--- START SUPPLIED MATERIAL ---
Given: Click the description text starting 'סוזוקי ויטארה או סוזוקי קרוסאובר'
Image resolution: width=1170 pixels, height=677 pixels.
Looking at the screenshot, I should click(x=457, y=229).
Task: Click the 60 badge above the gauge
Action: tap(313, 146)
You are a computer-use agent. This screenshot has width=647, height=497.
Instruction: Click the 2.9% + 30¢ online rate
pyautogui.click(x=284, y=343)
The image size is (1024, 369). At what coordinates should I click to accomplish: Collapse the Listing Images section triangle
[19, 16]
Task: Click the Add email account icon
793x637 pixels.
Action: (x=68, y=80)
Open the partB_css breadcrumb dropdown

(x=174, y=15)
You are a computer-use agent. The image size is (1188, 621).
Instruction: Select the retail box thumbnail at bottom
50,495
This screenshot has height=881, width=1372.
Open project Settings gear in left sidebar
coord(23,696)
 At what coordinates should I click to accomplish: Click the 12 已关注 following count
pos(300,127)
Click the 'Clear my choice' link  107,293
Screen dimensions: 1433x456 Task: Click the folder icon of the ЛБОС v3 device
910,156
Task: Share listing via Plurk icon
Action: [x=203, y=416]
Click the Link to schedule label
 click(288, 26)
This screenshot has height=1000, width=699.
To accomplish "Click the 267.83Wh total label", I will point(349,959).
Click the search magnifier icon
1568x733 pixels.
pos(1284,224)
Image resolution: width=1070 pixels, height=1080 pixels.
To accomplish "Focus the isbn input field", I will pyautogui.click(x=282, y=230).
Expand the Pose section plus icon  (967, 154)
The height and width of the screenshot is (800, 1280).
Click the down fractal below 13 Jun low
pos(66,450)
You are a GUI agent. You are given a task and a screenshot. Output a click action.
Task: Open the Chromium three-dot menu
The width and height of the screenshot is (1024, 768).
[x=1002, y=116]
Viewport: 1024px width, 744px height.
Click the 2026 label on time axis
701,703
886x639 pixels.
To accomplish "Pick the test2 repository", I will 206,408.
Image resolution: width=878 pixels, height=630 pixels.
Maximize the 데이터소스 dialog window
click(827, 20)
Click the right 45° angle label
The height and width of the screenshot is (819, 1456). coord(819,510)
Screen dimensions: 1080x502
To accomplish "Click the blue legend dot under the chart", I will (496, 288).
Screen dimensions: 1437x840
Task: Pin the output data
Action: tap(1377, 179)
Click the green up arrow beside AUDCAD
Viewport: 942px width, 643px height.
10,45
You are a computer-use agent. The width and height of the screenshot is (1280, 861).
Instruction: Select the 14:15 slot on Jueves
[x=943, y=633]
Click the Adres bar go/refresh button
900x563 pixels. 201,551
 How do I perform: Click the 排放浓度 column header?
--- END SUPPLIED MATERIAL ---
* WHAT THE TASK ASKS
Duplicate the entries above verbatim, beginning at the line that contains "You are a computer-use agent. This" and ending after the line that contains "coord(23,696)".

* WRITTEN RESPONSE
You are a computer-use agent. This screenshot has width=647, height=497.
Instruction: Click the 2.9% + 30¢ online rate
pyautogui.click(x=284, y=343)
The image size is (1024, 369). At what coordinates should I click to accomplish: Collapse the Listing Images section triangle
[19, 16]
Task: Click the Add email account icon
793x637 pixels.
Action: (x=68, y=80)
Open the partB_css breadcrumb dropdown

(x=174, y=15)
You are a computer-use agent. The image size is (1188, 621).
Instruction: Select the retail box thumbnail at bottom
50,495
This screenshot has height=881, width=1372.
Open project Settings gear in left sidebar
coord(23,696)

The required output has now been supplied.